Solicitor and senior partner at law firm Leigh Day, Martyn Day, was called by Jonny Mercer MP, during a Parliamentary hearing, ‘dishonest’ with the work of his firm bringing claims against the Ministry of Defence characterised as ‘entirely the product of deliberate lies, reckless speculation and ingrained hostility’. These statements were made despite Leigh Day having been cleared of any wrongdoing by the Solicitors Regulatory Tribunal.  

The government has referred to claims against the military as “vexatious”, “spurious”, “unpatriotic” and “wholly without merit”. UK law provides a clear meaning for vexatious claims which are those brought without any foundation whatsoever. The Government appears to adopt this language as political rhetoric to admonish those bringing the litigation. Not only is it self-serving, in that the civil claims were brought against the Government, but there is little to suggest that the claims were vexatious in actual fact. To the contrary, it has been made clear that many of the claims regarding military abuses were credible and convincing. As the International Criminal Court prosecutor recently stated:

[…] there is considerable reason to treat with caution the suggestion that the allegations which have been the subject of criminal or civil proceedings in the UK resulted from vexatious claims, or to characterise one of the main solicitor firms involved, Public Interest Lawyers (‘PIL’), and its former principal Phil Shiner, as vexatious litigants. Indeed, your letter provides a more accurate reflection of the situation when you observe that, “we have settled many of the civil claims made by Iraqi nationals against the MOD and we fully engaged with the courts to deal with those cases”.

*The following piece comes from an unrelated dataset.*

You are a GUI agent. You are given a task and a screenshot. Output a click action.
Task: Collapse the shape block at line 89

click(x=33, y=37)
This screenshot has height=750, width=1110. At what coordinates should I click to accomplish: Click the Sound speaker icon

Fatou Bensouda, ICC Prosecutor

The government is protected in making public statements, which is justified because of the general interest of the public to be kept informed about current debates. The broad privileges given to members of the executive usually insulate them from legal repercussions for statements made on the job. But privileges aren’t absolute; nor should they be used as a license to mislead or to stoke divisive narratives. This point is made by the Joint Committee on Human Rights: ‘It is wrong for public office holders such as Ministers to refer generally to lawyers as “ambulance-chasing lawyers” (or other politically charged and inaccurate terms) when they represent members of the Armed Forces, veterans and civilians in their claims against the MoD—many of which claims have been very well founded claims against the MoD. The calculated and repeated use of such derogatory language by Ministers towards legal professionals is unbecoming and undermines democracy and the rule of law.’

At worst, particularly when the statements relate to ongoing proceedings, (as was the case with some statements about alleged army abuses) they fall foul of the sub judice rule, which prevents officials from commenting on ongoing proceedings. This rule recognises that comment on the (lack of) merits of a case in a public forum without due process of law, may affect the fairness of the proceedings, or the perception of fairness. Conduct, including speech acts, that is calculated to prejudice the proceedings undermines public confidence in the rule of law and will constitute contempt of court. The sub judice rule is well-recognised and well-practiced; frequently, the government has refrained from commenting on ongoing cases.  

Conclusion

One should not underestimate the long-term impact of attacks on the rule of law. The rule of law is there to protect everyone. It is a short-sighted strategy to weaken law and legal structures for quick political gains. Next time around the stakes may be different, with new issues to confront, with different actors promoting new agendas. But all a weakened rule of law will do is make it more difficult to navigate the many complex problems all governments continue to be confronted with.